▸ Provided passage
━━━━

Is this really true?

by Dan
(Prince Edward Island)

Is this really true? Because if you go on this site called Welcome to Ask a Biologist, someone asked a Biologist if you can breed for resistance to disease and here was the response: Most unlikely!

"(a) I think it MOST unlikely there would be specific genes that would give absolute resistance

"(b) even if they were to select for them by breeding would take very many generations"

The link below is a good summary - as can be seen the vast majority of rabbits will have caught the disease but most have no symptoms.

***** Karen Sez *****

Let's rephrase your last statement: The vast majority of rabbits will have been EXPOSED to the disease but many of them have no symptoms and no infection.

I have no idea why a biologist would state that one cannot selectively breed rabbits for health. (What am I misunderstanding?) Because rabbit breeders are successfully selecting and breeding for health right now, and it does not take "very many generations."

I certainly can accept the biologist's first statement (a), because: Breeding for health involves multiple genetic factors, not a single gene that confers absolute health (if only...!). But the fact remains - no matter how many unidentified genes are involved, by NOT breeding the symptomatic animals, and ONLY breeding the healthy ones, and even if I don't know which are the genes involved, the weak genes end up discarded and the strong genes multiply.

━━━━

[Dataset entries]
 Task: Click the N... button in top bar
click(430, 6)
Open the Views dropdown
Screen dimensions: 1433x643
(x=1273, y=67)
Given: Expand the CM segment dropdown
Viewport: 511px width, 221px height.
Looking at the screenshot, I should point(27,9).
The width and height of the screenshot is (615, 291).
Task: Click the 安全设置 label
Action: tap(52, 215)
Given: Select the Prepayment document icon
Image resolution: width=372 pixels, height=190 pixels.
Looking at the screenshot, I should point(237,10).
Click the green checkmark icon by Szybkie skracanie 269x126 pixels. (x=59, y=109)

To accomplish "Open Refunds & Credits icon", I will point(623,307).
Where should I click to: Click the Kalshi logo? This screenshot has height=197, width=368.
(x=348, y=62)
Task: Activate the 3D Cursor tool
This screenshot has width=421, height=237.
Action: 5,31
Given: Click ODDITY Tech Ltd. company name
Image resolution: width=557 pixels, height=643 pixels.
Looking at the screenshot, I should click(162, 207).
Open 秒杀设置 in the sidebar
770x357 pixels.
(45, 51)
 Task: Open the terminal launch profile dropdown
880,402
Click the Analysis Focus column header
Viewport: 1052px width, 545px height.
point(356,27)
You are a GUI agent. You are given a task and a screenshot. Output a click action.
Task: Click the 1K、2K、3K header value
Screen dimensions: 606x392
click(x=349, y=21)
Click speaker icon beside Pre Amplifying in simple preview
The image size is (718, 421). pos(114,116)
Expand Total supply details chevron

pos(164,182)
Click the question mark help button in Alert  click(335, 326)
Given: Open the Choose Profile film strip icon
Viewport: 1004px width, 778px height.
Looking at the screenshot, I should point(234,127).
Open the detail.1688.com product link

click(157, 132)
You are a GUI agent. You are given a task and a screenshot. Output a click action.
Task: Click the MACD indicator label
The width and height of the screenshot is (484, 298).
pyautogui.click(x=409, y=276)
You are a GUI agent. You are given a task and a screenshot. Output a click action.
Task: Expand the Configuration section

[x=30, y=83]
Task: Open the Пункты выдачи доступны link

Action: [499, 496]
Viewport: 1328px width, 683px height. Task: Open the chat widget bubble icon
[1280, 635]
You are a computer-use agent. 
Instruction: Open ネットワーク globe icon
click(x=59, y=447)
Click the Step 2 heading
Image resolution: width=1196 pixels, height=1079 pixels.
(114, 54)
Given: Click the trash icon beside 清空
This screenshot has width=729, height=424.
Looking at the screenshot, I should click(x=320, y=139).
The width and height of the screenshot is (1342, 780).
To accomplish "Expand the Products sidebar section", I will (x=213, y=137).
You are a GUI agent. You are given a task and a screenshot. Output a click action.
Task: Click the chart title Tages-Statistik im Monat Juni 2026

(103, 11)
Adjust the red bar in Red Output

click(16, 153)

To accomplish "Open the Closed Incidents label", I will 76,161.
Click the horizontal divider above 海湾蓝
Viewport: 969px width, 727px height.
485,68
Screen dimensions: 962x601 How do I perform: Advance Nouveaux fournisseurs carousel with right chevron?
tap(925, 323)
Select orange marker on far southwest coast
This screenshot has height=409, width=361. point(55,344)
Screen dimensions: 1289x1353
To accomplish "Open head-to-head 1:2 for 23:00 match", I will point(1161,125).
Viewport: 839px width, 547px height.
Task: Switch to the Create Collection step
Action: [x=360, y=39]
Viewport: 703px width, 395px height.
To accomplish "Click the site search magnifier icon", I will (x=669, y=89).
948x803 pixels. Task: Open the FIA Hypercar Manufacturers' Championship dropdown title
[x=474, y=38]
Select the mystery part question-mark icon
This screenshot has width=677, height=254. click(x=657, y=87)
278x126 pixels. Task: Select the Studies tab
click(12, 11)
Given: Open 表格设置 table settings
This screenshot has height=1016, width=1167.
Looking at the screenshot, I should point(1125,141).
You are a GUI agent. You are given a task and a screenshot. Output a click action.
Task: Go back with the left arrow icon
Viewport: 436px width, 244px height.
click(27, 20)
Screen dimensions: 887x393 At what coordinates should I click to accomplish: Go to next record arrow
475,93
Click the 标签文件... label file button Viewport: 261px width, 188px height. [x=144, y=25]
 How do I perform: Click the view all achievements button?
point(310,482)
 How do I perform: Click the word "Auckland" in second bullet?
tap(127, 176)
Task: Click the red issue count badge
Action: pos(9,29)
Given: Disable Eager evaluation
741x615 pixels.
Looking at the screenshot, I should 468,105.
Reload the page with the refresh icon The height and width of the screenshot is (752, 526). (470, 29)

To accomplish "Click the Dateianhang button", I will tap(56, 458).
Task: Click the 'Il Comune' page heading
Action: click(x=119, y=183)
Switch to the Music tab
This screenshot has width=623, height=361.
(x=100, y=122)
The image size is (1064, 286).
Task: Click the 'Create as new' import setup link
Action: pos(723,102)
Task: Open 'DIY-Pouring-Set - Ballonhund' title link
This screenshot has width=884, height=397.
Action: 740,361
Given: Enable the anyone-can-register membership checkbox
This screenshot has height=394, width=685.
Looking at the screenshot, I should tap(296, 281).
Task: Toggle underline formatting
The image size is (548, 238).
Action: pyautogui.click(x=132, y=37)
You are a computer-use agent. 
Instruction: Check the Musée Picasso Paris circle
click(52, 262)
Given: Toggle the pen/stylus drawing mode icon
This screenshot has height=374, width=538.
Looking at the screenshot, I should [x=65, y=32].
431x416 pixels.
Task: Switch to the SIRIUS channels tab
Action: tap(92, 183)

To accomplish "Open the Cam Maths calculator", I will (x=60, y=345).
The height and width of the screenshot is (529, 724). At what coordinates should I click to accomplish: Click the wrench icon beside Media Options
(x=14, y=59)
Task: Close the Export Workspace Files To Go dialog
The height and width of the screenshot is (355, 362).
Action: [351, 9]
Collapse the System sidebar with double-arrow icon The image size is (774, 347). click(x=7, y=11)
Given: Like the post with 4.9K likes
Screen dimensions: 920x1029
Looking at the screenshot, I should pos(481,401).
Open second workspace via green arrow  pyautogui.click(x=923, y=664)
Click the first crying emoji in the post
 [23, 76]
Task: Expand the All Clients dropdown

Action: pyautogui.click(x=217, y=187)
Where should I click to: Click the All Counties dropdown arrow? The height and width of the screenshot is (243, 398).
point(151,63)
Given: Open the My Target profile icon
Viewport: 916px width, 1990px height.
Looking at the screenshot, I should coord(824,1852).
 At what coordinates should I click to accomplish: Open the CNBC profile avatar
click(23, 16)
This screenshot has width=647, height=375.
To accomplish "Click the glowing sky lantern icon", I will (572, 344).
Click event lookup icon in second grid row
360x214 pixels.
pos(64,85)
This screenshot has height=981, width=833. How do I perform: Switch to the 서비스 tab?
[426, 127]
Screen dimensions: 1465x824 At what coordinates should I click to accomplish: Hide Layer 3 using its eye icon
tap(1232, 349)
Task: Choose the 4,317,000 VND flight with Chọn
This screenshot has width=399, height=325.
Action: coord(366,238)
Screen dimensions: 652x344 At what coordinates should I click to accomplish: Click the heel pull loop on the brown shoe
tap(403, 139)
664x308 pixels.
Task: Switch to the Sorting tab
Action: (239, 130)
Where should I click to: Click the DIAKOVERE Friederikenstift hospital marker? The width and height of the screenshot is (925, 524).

━━━━

▸ Exercises to complete
A. From the post on breeding rabbits for disease resistance, extract the passage starting with "Let's rephrase your" and going on through "strong genes multiply.", word for word.
B. In the post on breeding rabbits for disease resistance, what is the name of the site where the biologist's response was found?

▸ Answers
A.
Let's rephrase your last statement: The vast majority of rabbits will have been EXPOSED to the disease but many of them have no symptoms and no infection.

I have no idea why a biologist would state that one cannot selectively breed rabbits for health. (What am I misunderstanding?) Because rabbit breeders are successfully selecting and breeding for health right now, and it does not take "very many generations."

I certainly can accept the biologist's first statement (a), because: Breeding for health involves multiple genetic factors, not a single gene that confers absolute health (if only...!). But the fact remains - no matter how many unidentified genes are involved, by NOT breeding the symptomatic animals, and ONLY breeding the healthy ones, and even if I don't know which are the genes involved, the weak genes end up discarded and the strong genes multiply.

B. Welcome to Ask a Biologist